-- Supplied data follows --
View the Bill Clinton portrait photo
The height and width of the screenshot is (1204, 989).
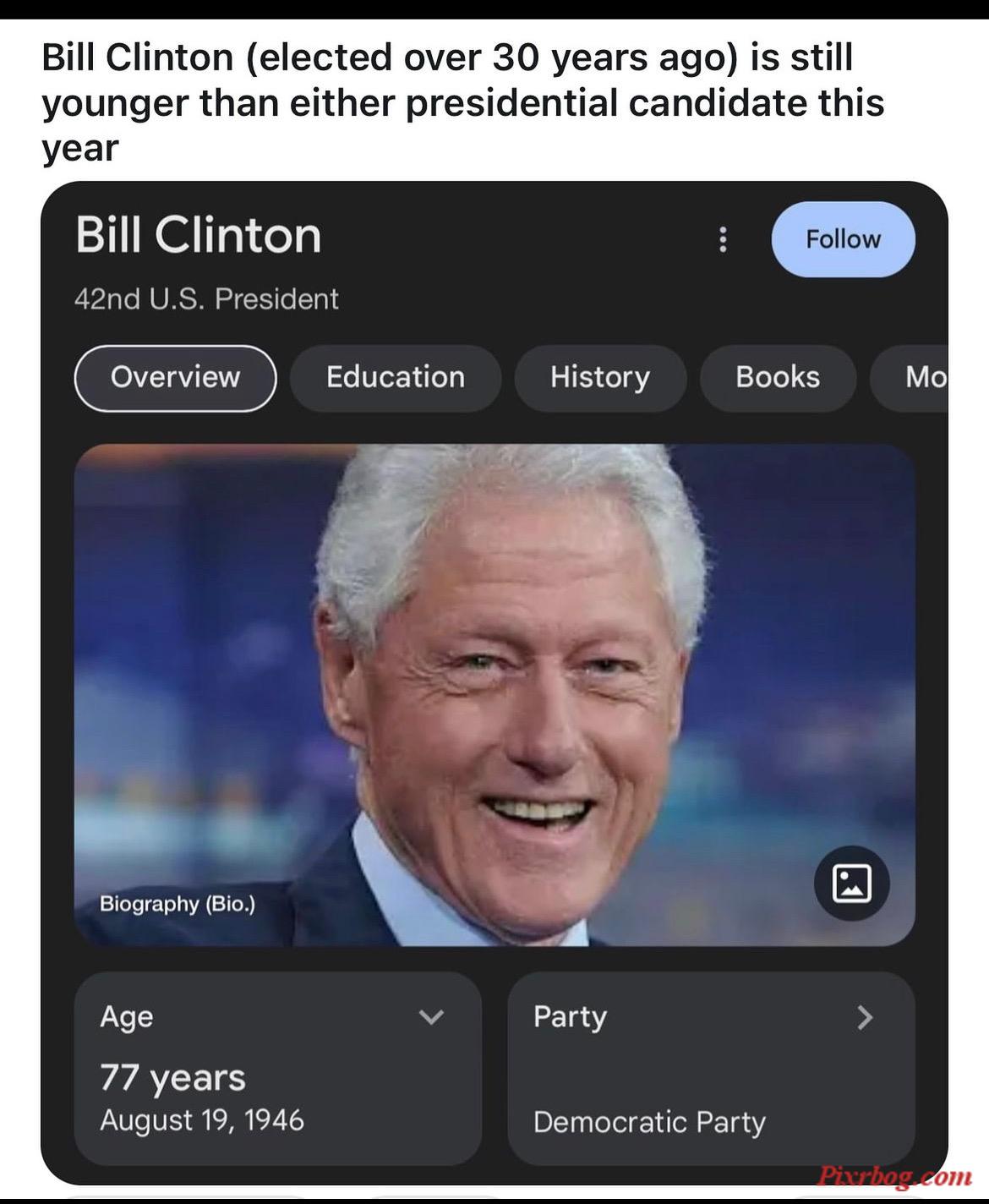(x=494, y=694)
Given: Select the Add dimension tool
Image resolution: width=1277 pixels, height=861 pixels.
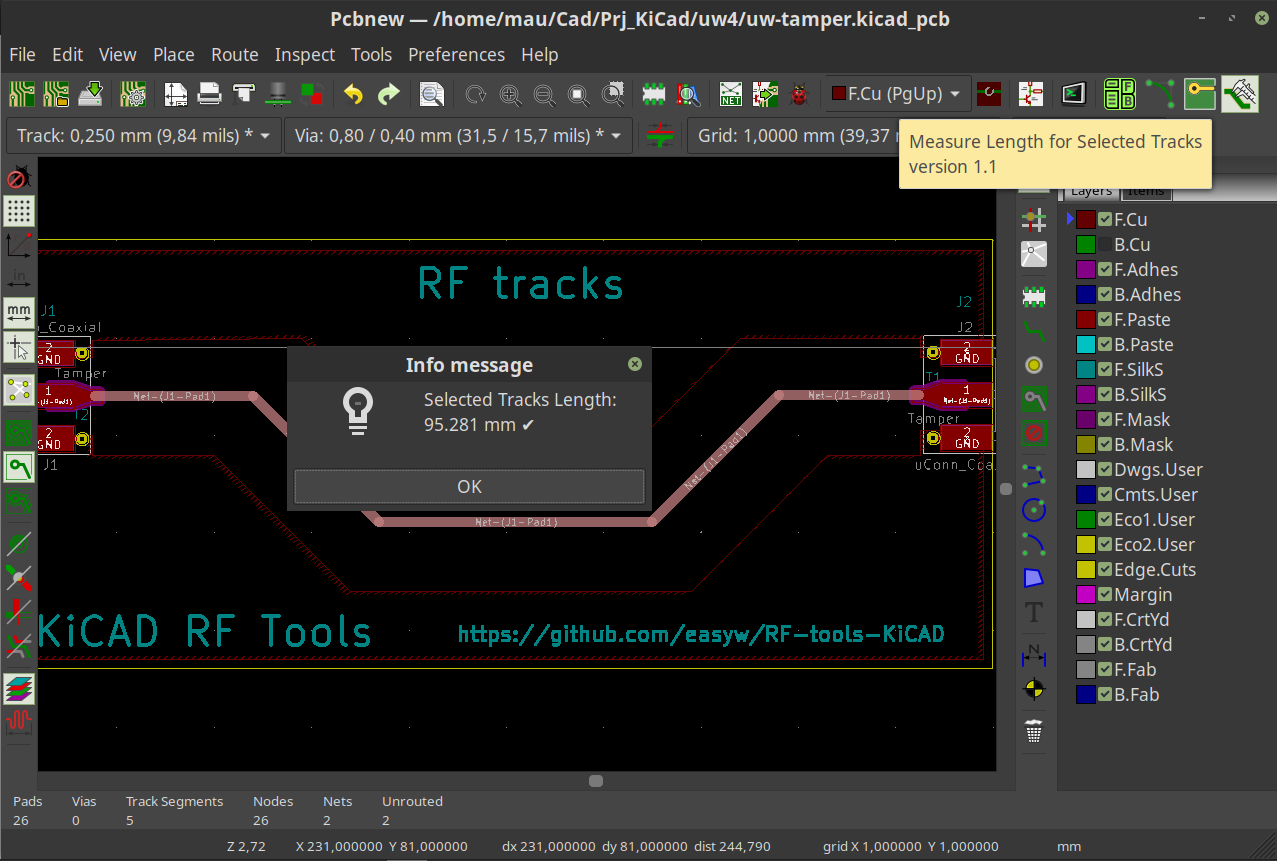Looking at the screenshot, I should tap(1033, 656).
-- Supplied data concluded --
Exercise details
Reproduce every line above exactly as written, omitting the images.

Response box
View the Bill Clinton portrait photo
The height and width of the screenshot is (1204, 989).
(x=494, y=694)
Given: Select the Add dimension tool
Image resolution: width=1277 pixels, height=861 pixels.
Looking at the screenshot, I should tap(1033, 656).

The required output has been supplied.